Brief -
Rewrite the lines of the records below as a numbered list, leaving out blank lines and the pictures.

Data listing
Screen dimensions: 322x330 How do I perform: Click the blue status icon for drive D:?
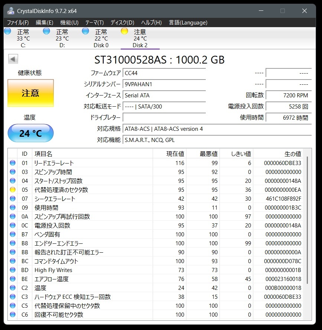(46, 31)
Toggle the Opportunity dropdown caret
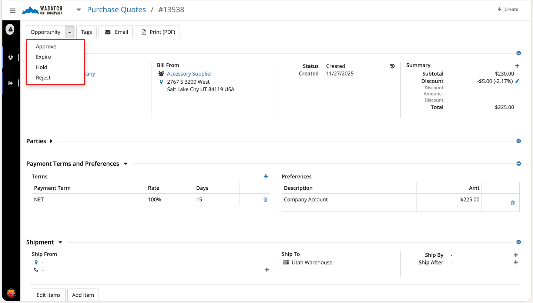The image size is (533, 303). pos(70,32)
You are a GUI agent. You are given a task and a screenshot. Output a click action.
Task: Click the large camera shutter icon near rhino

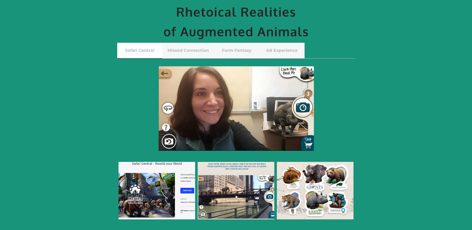(x=303, y=107)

Exercise answer -
1. Screen dimensions: 322x330 How do I perform: Click the blue status icon for drive D:?
2. (46, 31)
3. Toggle the Opportunity dropdown caret
4. The image size is (533, 303). pos(70,32)
5. You are a GUI agent. You are given a task and a screenshot. Output a click action.
6. Task: Click the large camera shutter icon near rhino
7. (x=303, y=107)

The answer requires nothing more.